Literature from the "Axis of Evil"
- First edition
- Author: Various (anthology)
- Language: English (works translated from Persian, Arabic, Korean, Spanish, French, and German)
- Subject: World literature
- Genre: Literature
- Publisher: The New Press
- Publication date: 2006
- Publication place: United States; translated works of authors from seven other countries
- Media type: Print
- Pages: 297
- ISBN: 978-1-59558-205-8
- OCLC: 64442957

= Literature from the "Axis of Evil" =

Literary anthology of works by twenty writers from seven countries

Literature from the "Axis of Evil" is an anthology of short stories, poems and excerpts from novels by twenty writers from seven countries, translated into English (often for the first time), and published by Words Without Borders in 2006.

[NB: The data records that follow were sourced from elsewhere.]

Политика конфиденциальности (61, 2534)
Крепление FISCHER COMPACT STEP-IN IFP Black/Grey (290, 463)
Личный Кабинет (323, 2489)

The purpose of the anthology, as described in the editors' note, is to increase "American access to world literature in translation". The editors wrote:

This book was born in conscientious objection to the use of 'axis of evil' rhetoric and to the OFAC's apparent fear of 'free trade' in ideas and literature [...]. Our intention has never been to present a naive apology for tyrannical regimes nor to recommend any particular political solution to the problems they present both internationally and for their own people [...]. Rather, we aim simply to stimulate international conversation through literature, with all its complexity and nuanced insights into the ideas, beliefs, daily lives and articles of reference of people in other cultures, who are thinking and writing in languages other than English.

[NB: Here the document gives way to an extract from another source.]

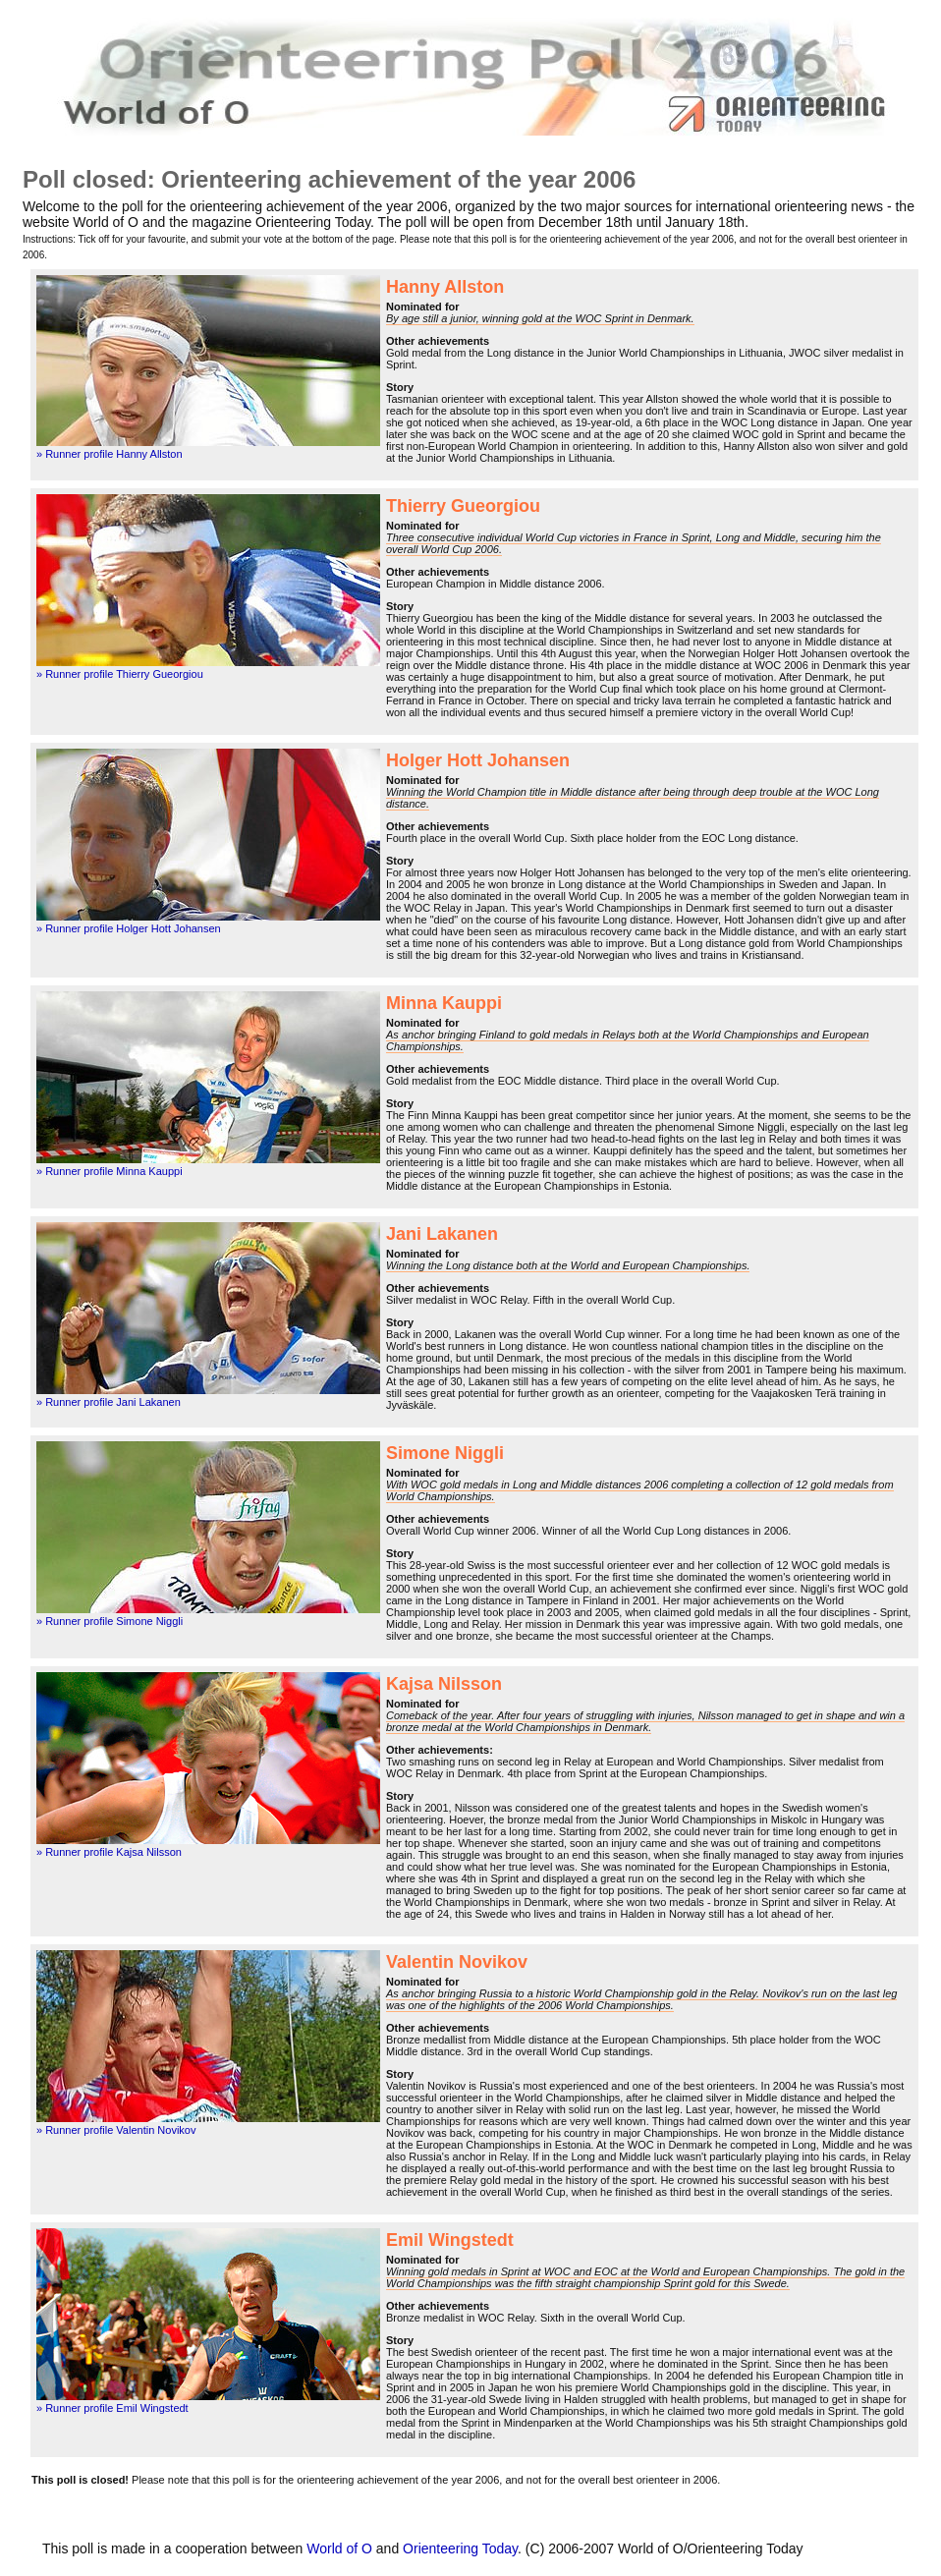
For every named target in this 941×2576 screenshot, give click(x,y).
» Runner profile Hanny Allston (109, 454)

The editors selected works, all published in the second half of the 20th or early 21st century, by authors living in, or originating from, Iran, Iraq, North Korea, Syria, Libya, Sudan and Cuba. A brief overview of the contemporary literature of each country is provided, to set the writings in their specific national context.

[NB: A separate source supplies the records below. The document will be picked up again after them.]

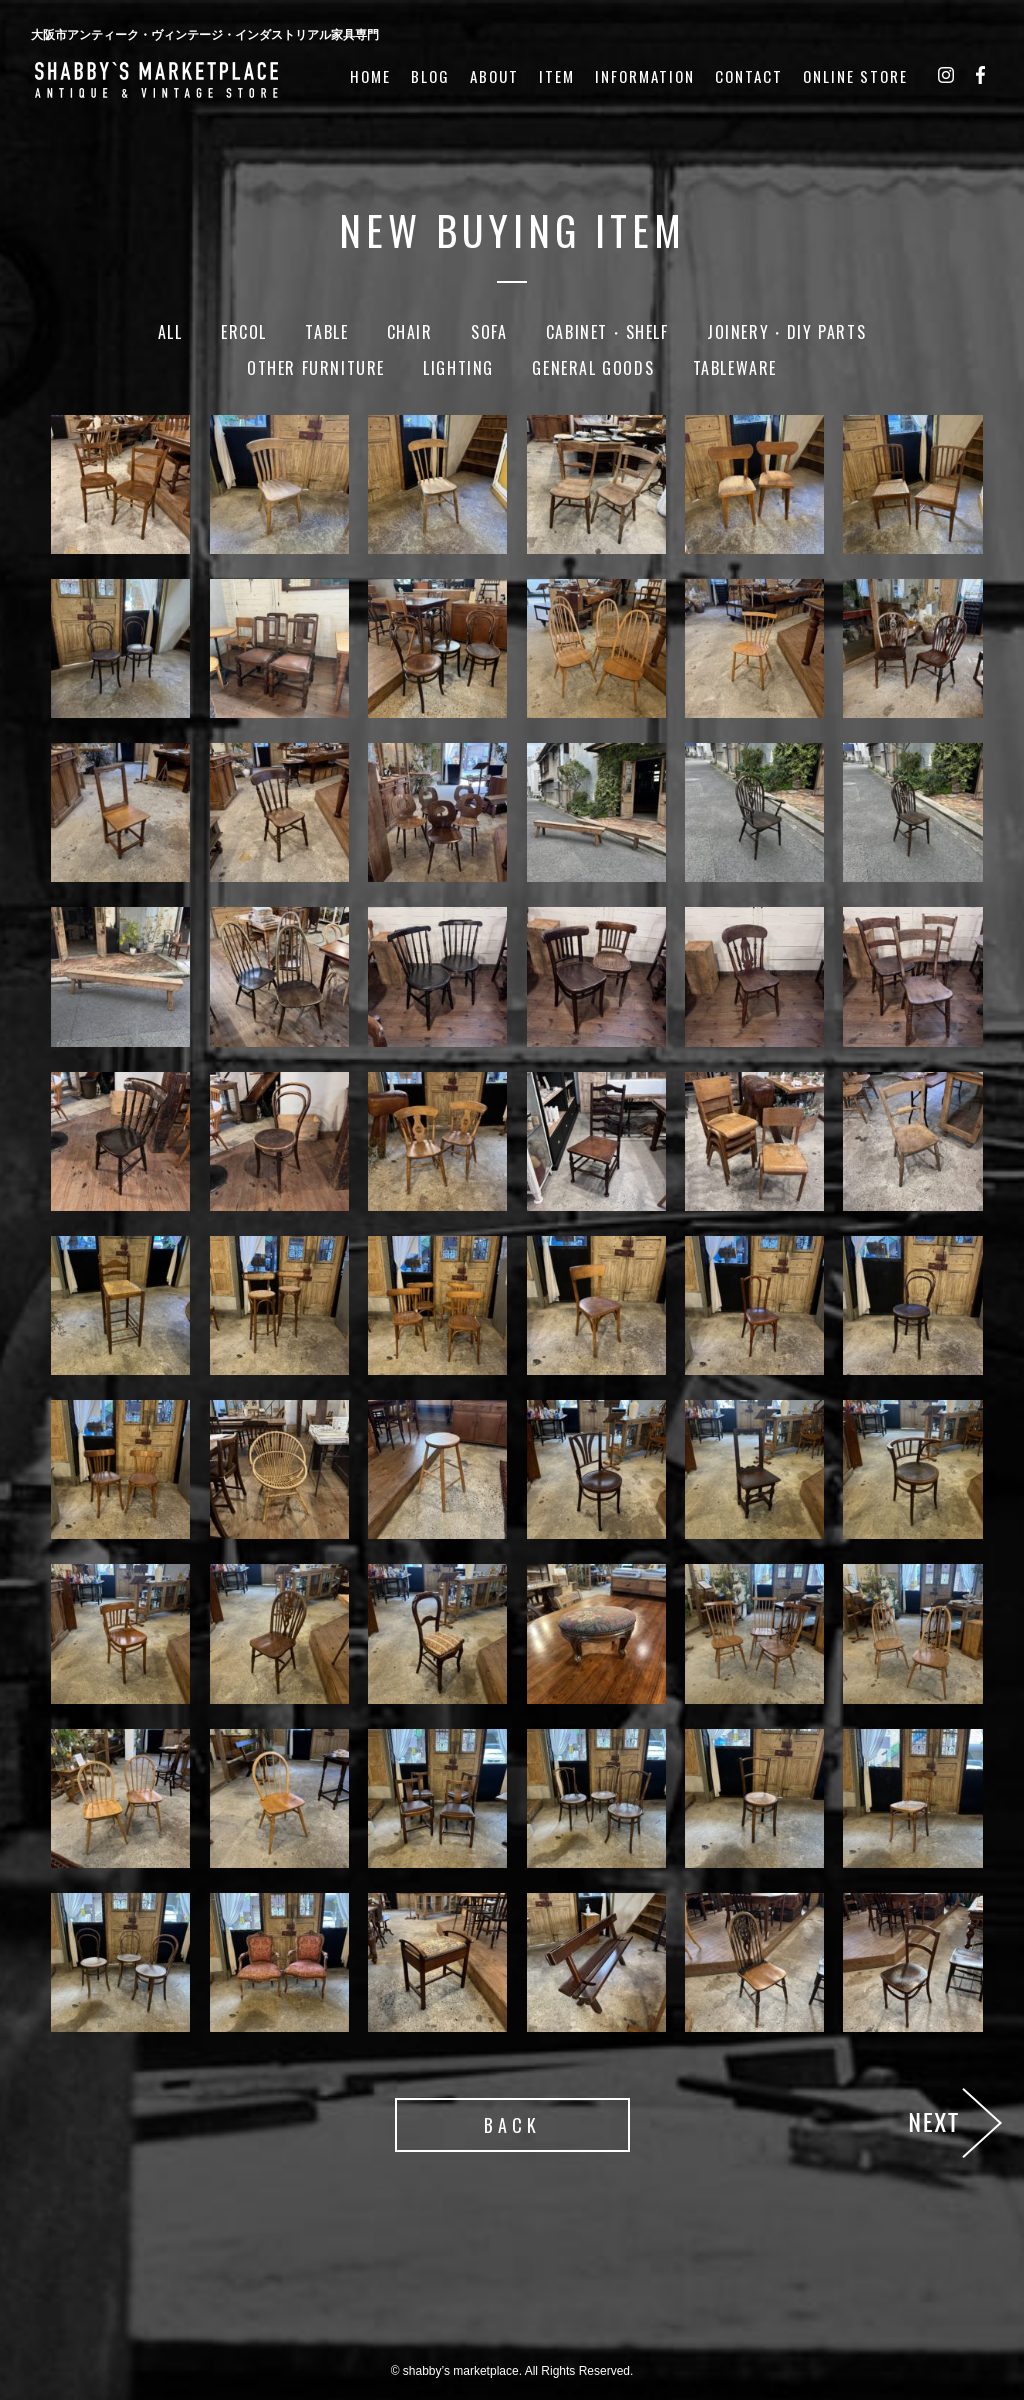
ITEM (557, 76)
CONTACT (749, 76)
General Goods (593, 368)
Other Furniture (316, 368)
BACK (512, 2125)
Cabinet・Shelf (607, 332)
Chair (410, 332)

==Writers and works included==
- Iran
  - Houshang Moradi-Kermani: "The Vice-Principal" (short story, 1979)
  - Tirdad Zolghadr: excerpt from the novella A Little Less Conversation (2006) (Note: This is the only work originally written in English.)
  - Ahmad Shamlou: "Existence" (poem, 1957)
- Iraq
  - Salah Al-Hamdani: "Baghdad My Beloved" (poem, 2003)
  - Sherko Fatah: excerpt from the novel At the Borderline (2001)
  - Muhsin Al-Ramli: excerpt from the novel Scattered Crumbs (late 1990s)
  - Saadi Youssef: "Five Crosses" (poem, 1961)
  - Fadhil Al-Azzawi: "Hameed Nylon", first chapter of the novel The Last of the Angels (1992)
- North Korea
  - Kang Kwi-mi: "A Tale of Music" (short story, 2003)
  - Hong Seok-jung: excerpt from the novel Hwangjini (2002)
  - Lim Hwa-won: "The Fifth Photograph" (short story, 2001)
  - Byungu Chon: "Falling Persimmons" (poem, 1992)
- Syria
  - Hanna Mina: "On the Sacks" (short story, 1976)
  - Salim Barakat: excerpt from the novel Jurists of Darkness (1985)
- Libya
  - Khamel al-Maghur: "The Soldiers' Plumes", excerpt from the memoir Stations (late 1990s or early 2000s)
  - Ashur Etwebi: "The Place Will Fit Everything" (poem)
- Sudan
  - Tarek Eltayeb: "Coffee and Water" (poem, 1999)
  - Tarek Eltayeb: "The Sweetest Tea with the Most Beautiful Woman in the World" (short story, 1993)
- Cuba
  - Anna Lidía Vega Serova: "Project for a Commemorative Mural (Mixed Media)" (poem, 2001)
  - Francisco García Gonzáles: "Women of the Federation" (short story, 2003)
  - Raúl Rivero: "I Don't Want Anyone Coming Around to Save Me" (poem, 2002)

==Critical reviews==

Chandrahas Choudhury of The Indian Express also provided a positive review:

In a world where groups, nations, and – we are sometimes told, and are tempted to believe – even entire religions are locked in irresoluble conflict, it is sometimes easier to dissolve our sense of the individual and place instead a collective stamp over peoples and territories. Literature from the "Axis of Evil" seeks to combat this tendency in a way that only literature, which privileges individual experience and presents specific yet sharable human dilemmas, can.